Last year, Monsignor William Lynn, the Archdiocese of Philadelphia's secretary for clergy, was convicted of reassigning a priest whom he knew had molested a young boy to a parish that had a school attached to it. That priest, William Avery, later pleaded guilty to sexually assaulting an altar boy at his new parish. To prosecutors' minds, that was child endangerment--and a jury agreed, sentencing Lynn to three to six years in prison. Yesterday, an appeals court threw out Lynn's conviction, saying that the law under which he was convicted didn't apply to him at the time.
In their 43-page ruling, the judges - John T. Bender, Christine L. Donahue and John L. Musmanno - sided with Lynn's attorneys, who argued that the child-endangerment law that was on the books in the state when Avery held his position only applied to people who had direct supervision of children, like parents and other caregivers.

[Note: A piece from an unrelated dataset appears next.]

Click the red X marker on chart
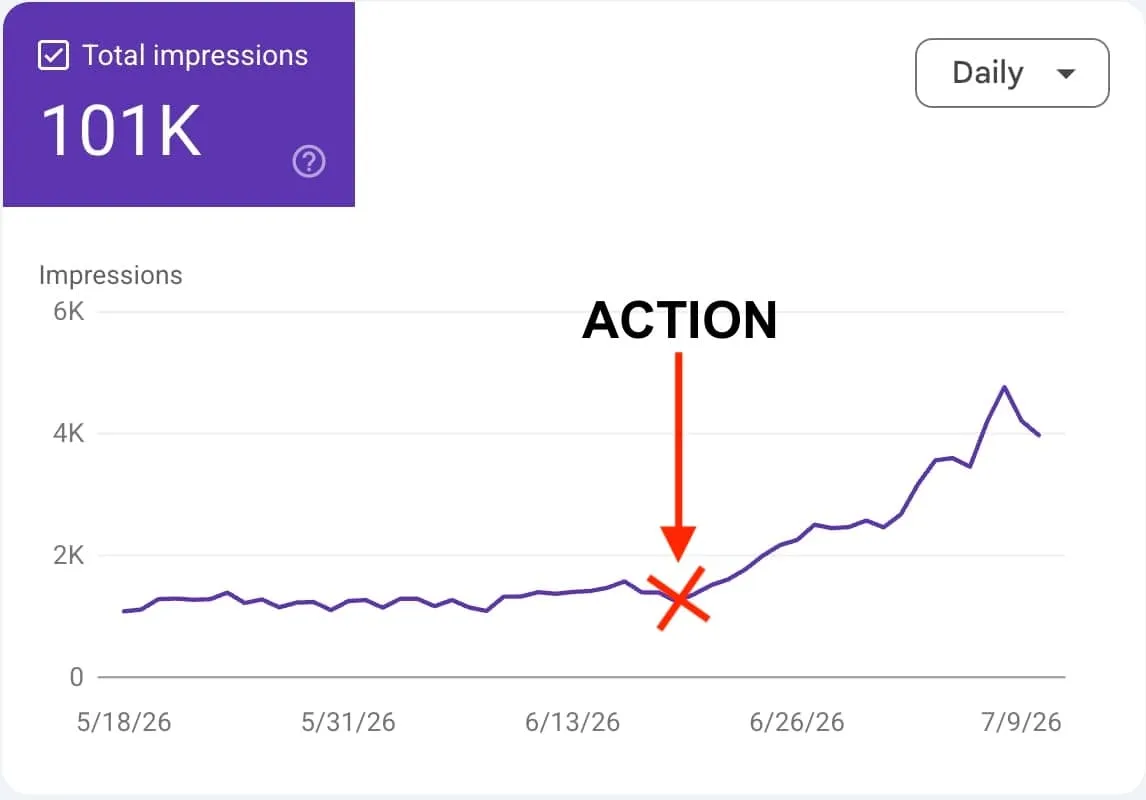 pyautogui.click(x=679, y=598)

The law was changed and broadened in 2007 to include employers whose employees end up harming children.
"I'm happy. This is very rewarding," Thomas Bergstrom, one of Lynn's attorneys, said yesterday.
"This was a labor of love. We fought long and hard, so it's nice to know that you were right."
Bergstrom said he hopes that Lynn will be released from a state prison in Wayne County in the next few days.
Prosecutors were not so pleased.
"I am disappointed and strongly disagree with the court's decision," District Attorney Seth Williams said in a statement distributed to the news media.
"While we are deciding what our next course of action will be, we most likely will be appealing this decision."
Read the full ruling here
. It found that while Lynn put the archdiocese's reputation above protecting children, it was not enough to prove intent to endanger kids. In essence, it found that while Lynn's actions ultimately ended up putting kids at risk, the law didn't apply to him at the time.
Lynn's lawyer, Thomas Bergstrom, appeared on CNN's New Day earlier, and claimed that the acquittal happened mainly because prosecutors knew they were prosecuting the wrong man. When CNN's Chris Cuomo wondered how Lynn wasn't responsible by way of transferring Avery, Bergstrom said that in order to get a conviction, Lynn said that Williams and his team would have had to prove Lynn was the equivalent of a parent, a guardian or a supervisor--and Lynn was merely a supervisor of a supervisor. Incredibly, though, Bergstrom maintains that Lynn did the right thing--even though he didn't report Avery to the police. Watch here.
Incredibly, church officials are actually considering whether to let Lynn back into the ministry again.
Kenneth Gavin, the Archdiocese's director of communications, said church officials would have to decide whether Lynn will return to active ministry.
"I know the monsignor would like to be able to serve in some capacity," Bergstrom said.
Lynn most recently had served as pastor of St. Joseph Church in Downingtown, which opened a new $9 million facility earlier this year.
Apparently there are some in the Archdiocese of Philadelphia who forget that the bar for acceptable behavior is a much lower one than the bar below which you go to jail. The fact they're even considering letting Lynn preach again shows just how much cleaning up needs to be done in the higher levels of the church.